◆ HOW TO COMPLETE THIS TASK ◆
From the entries below, output the line with "Preguntas Frecuentes (50, 1943)" and each following line up to and including the line with "Image resolution: width=198, height=2576.", exactly as written.

INPUT DATA START

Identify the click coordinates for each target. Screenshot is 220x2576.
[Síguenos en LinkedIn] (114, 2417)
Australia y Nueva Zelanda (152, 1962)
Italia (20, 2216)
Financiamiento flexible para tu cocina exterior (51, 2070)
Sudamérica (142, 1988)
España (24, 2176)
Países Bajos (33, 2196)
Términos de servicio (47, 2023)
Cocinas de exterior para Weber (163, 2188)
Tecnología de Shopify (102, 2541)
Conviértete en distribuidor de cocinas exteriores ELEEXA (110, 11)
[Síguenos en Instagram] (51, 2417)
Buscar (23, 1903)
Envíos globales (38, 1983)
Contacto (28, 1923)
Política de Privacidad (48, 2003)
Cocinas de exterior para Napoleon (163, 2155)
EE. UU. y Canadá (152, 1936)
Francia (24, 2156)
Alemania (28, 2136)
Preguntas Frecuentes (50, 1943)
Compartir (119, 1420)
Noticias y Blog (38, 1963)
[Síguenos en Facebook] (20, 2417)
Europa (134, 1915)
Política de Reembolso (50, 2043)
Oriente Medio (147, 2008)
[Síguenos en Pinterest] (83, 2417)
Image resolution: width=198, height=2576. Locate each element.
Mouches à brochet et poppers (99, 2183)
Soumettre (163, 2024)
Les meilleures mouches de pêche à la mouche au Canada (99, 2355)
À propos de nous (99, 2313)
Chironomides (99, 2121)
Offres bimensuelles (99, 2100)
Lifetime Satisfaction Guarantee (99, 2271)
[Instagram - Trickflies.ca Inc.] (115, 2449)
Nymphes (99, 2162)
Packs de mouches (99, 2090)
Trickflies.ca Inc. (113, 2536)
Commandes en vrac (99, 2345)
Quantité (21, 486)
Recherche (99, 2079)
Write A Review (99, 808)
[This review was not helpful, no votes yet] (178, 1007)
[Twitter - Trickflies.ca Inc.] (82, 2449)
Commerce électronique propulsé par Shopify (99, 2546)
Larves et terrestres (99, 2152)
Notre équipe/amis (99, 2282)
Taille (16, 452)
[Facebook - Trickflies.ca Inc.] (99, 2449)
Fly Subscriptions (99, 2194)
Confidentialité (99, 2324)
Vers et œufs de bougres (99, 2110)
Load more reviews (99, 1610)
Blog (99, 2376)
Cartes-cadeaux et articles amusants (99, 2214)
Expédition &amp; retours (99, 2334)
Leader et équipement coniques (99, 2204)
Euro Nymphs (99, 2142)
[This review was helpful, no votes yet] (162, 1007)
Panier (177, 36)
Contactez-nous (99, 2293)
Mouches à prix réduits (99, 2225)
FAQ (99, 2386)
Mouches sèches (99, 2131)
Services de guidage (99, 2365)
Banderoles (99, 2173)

INPUT DATA END
INPUT DATA START

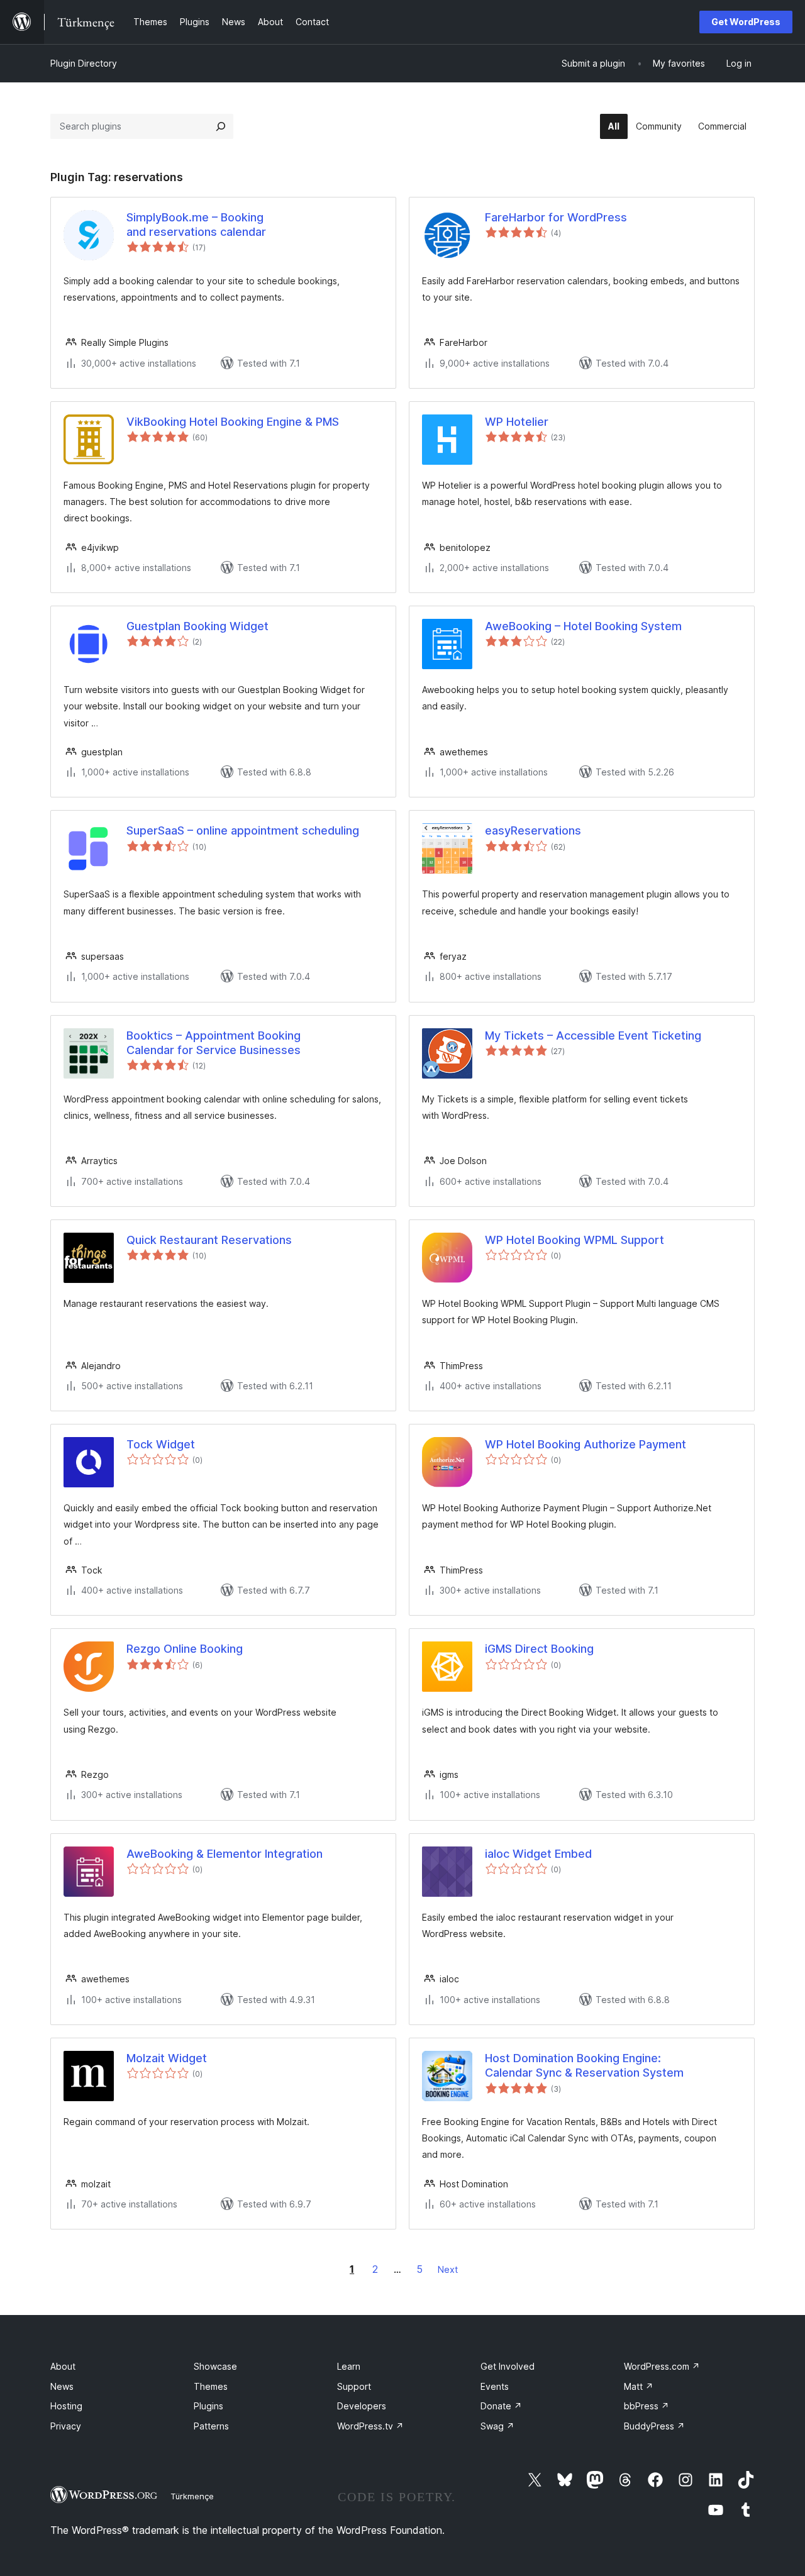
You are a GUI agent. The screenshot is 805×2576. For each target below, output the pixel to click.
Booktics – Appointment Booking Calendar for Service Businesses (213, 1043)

INPUT DATA END

◆ SOLVED EXERCISE ◆
Preguntas Frecuentes (50, 1943)
Compartir (119, 1420)
Noticias y Blog (38, 1963)
[Síguenos en Facebook] (20, 2417)
Europa (134, 1915)
Política de Reembolso (50, 2043)
Oriente Medio (147, 2008)
[Síguenos en Pinterest] (83, 2417)
Image resolution: width=198, height=2576. Locate each element.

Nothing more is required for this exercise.